A deep question, and perhaps a longer answer than you wanted.

Comment by Joan Denoo on June 21, 2014 at 10:36am

How does your husband handle the disrespect from his brother? Ouch! that must hurt! Is your husband younger than his brother and was he disrespected as they grew into adulthood?

Comment by Plinius on June 21, 2014 at 10:29am

Yes - you can choose your partner and the in-laws are extra. B-i-l can't help that he doesn't understand love, empathy, sympathy and respect, but I keep wondering why he always watches old sentimental children's series...
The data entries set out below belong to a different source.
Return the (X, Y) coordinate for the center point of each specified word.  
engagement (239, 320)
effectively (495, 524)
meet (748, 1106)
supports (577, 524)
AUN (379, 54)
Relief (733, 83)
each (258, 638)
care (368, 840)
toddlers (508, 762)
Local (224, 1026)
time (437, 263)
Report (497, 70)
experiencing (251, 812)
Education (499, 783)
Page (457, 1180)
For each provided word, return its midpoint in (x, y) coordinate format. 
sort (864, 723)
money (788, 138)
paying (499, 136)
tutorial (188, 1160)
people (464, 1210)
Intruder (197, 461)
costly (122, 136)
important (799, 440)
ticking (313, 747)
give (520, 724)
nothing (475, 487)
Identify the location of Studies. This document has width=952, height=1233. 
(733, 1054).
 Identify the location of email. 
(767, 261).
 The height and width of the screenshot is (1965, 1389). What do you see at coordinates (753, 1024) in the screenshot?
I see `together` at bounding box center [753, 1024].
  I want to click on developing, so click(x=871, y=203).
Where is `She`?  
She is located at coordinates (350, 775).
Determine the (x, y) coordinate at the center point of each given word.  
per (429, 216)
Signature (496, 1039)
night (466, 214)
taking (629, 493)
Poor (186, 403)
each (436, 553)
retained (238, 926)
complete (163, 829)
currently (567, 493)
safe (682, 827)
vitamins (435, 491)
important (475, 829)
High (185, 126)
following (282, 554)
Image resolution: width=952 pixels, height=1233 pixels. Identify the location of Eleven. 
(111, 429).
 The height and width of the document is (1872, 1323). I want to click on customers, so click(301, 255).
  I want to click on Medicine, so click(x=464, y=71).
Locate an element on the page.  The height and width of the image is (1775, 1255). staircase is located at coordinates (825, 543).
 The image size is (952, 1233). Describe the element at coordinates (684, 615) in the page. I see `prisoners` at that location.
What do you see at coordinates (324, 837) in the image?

Comment by Joan Denoo on June 21, 2014 at 10:02am

Is b-i-l your husband's brother? 

Comment by Plinius on June 21, 2014 at 2:12am

Oh, then my husband would struggle on on his own. I see what it does to us, to be treated without respect or sympathy, like a thing without feeling. We get orders from the patient, but never thanks. I've known b-i-l for 37 years now; if we don't see him very often all goes well, but all that changed when he got that accident. We just have to work on for two months longer and then I'm going to ration the contact again. You can say that b-i-l is a patient, and that is true, but there's a limit to what I can handle.